## Action item
Scan the entries that follow for the word "agent", then report every line in which it appears.

## Records supplied
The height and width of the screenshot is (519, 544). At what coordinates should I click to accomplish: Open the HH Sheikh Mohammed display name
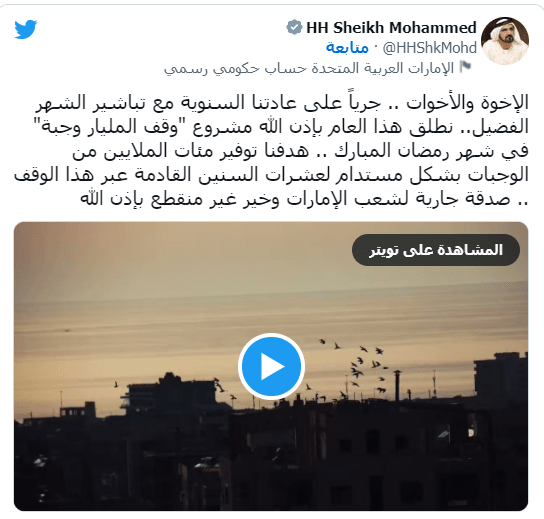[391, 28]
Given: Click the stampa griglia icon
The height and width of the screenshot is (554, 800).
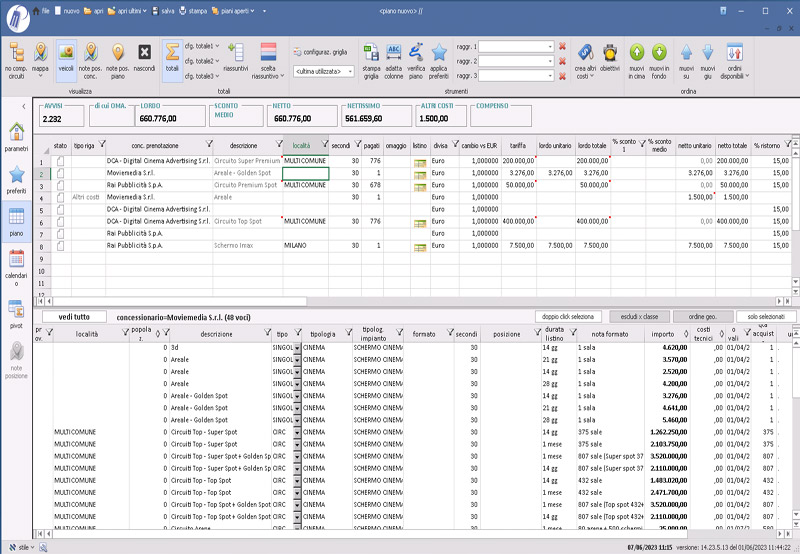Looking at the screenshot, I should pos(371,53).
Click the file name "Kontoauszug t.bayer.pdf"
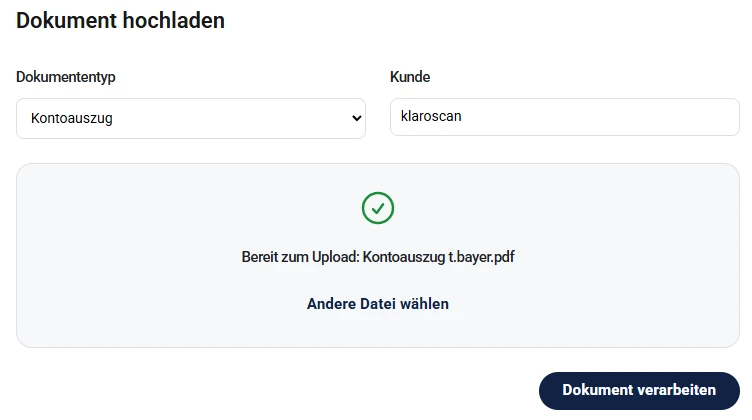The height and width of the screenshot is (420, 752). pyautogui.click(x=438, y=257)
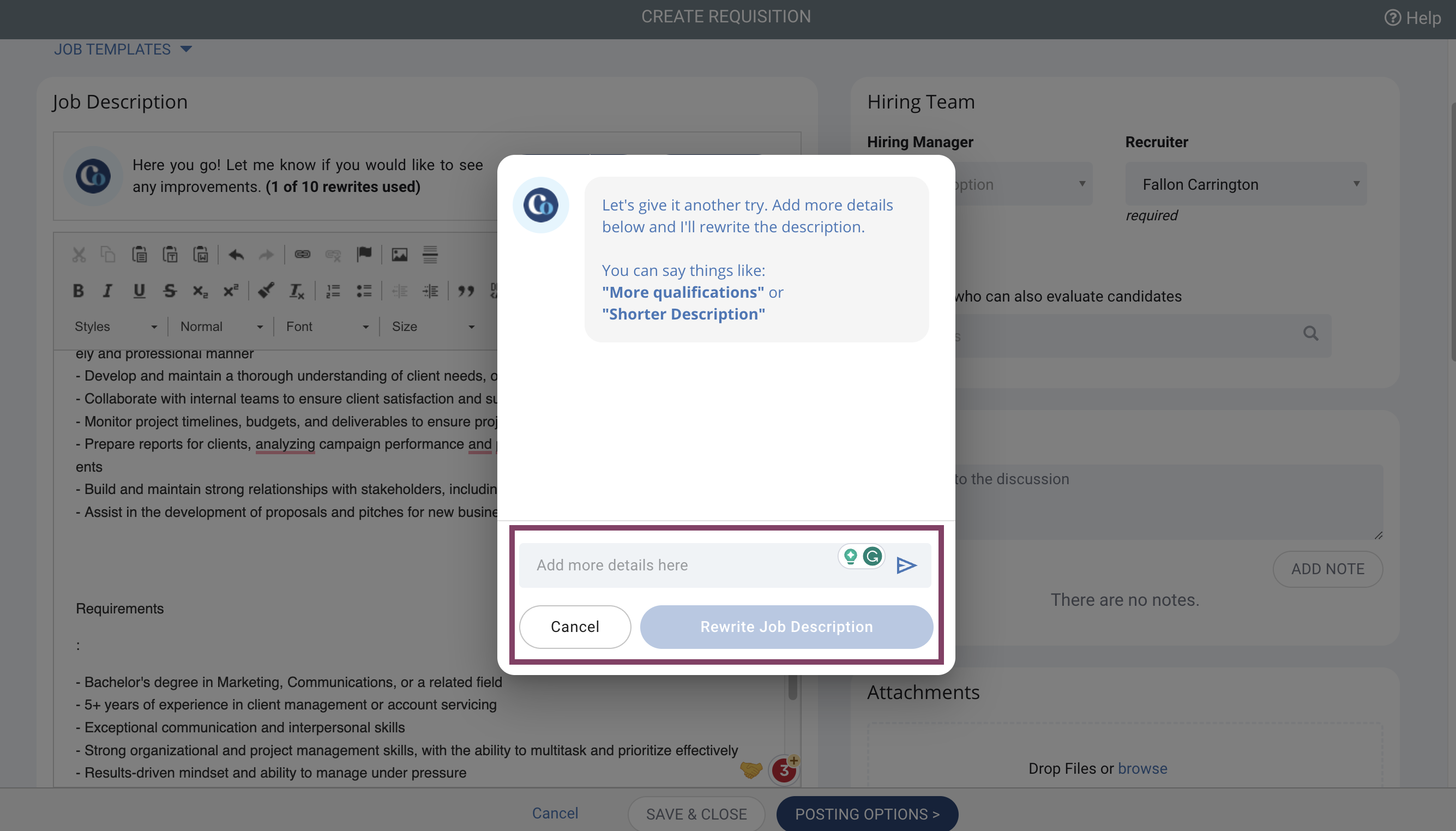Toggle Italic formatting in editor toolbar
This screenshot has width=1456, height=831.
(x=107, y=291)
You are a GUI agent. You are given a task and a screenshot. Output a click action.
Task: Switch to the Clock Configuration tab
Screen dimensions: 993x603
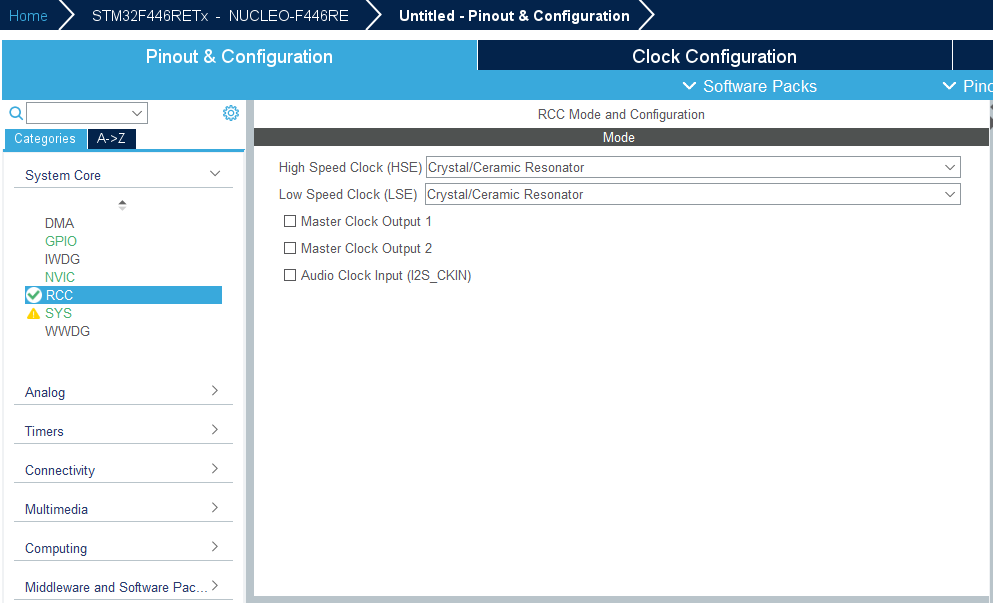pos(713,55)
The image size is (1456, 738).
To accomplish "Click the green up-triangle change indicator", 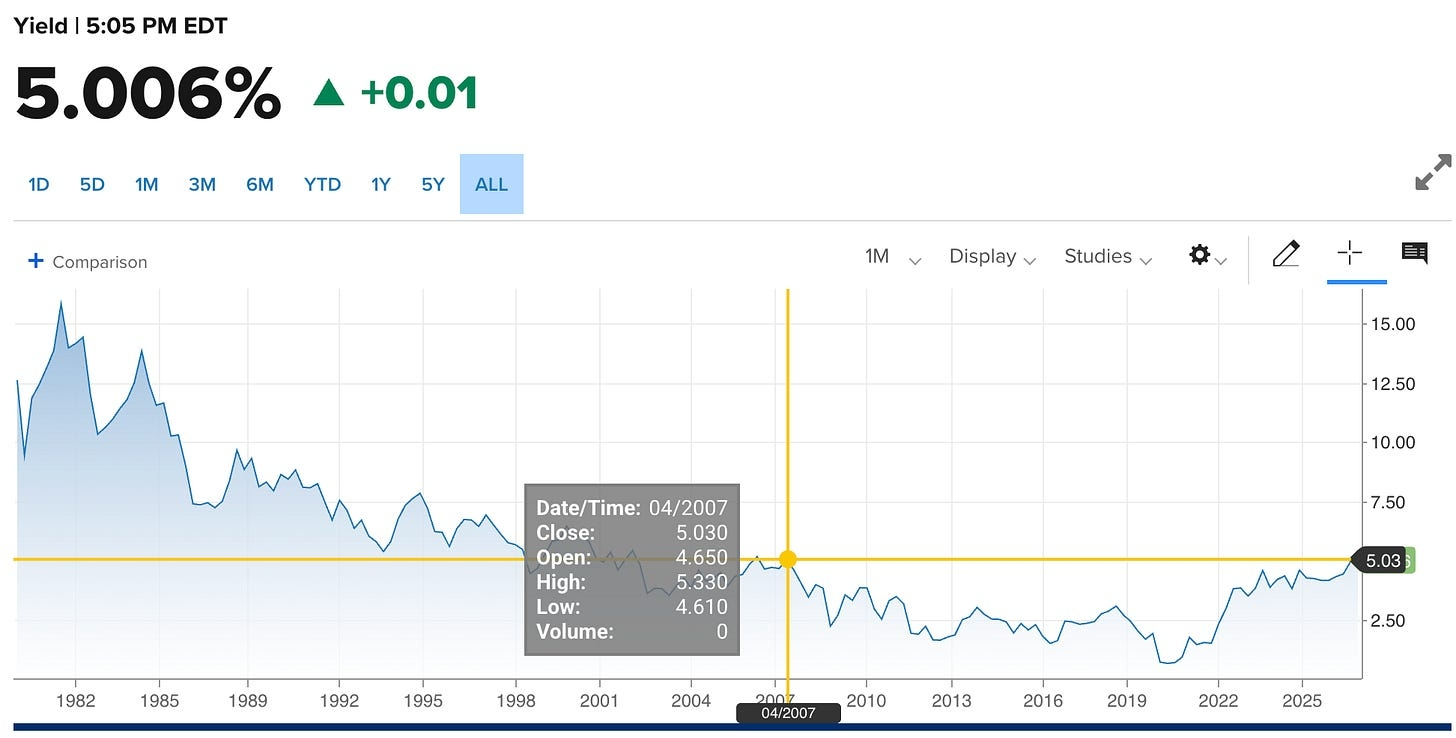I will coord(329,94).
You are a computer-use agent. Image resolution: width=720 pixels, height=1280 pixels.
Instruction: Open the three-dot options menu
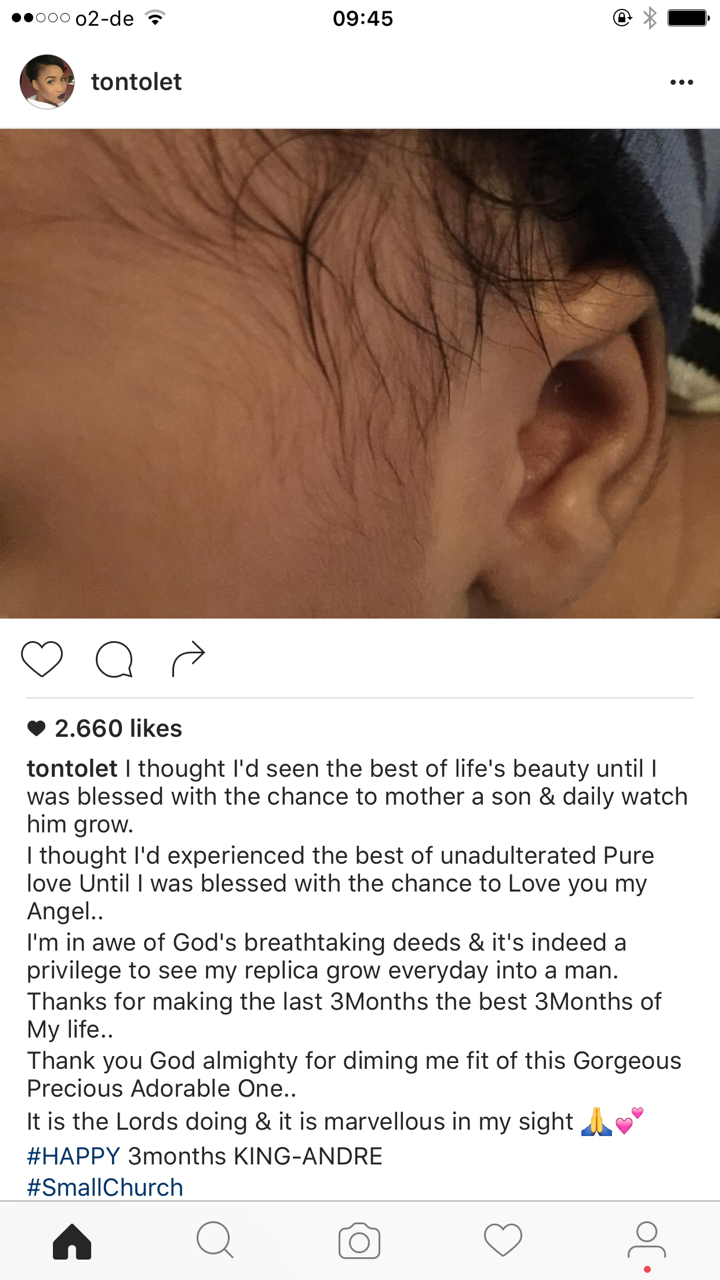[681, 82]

## Problem solution
You are a GUI agent. You are given a task and a screenshot. Output a click action.
You are a computer-use agent. Image resolution: width=720 pixels, height=1280 pixels.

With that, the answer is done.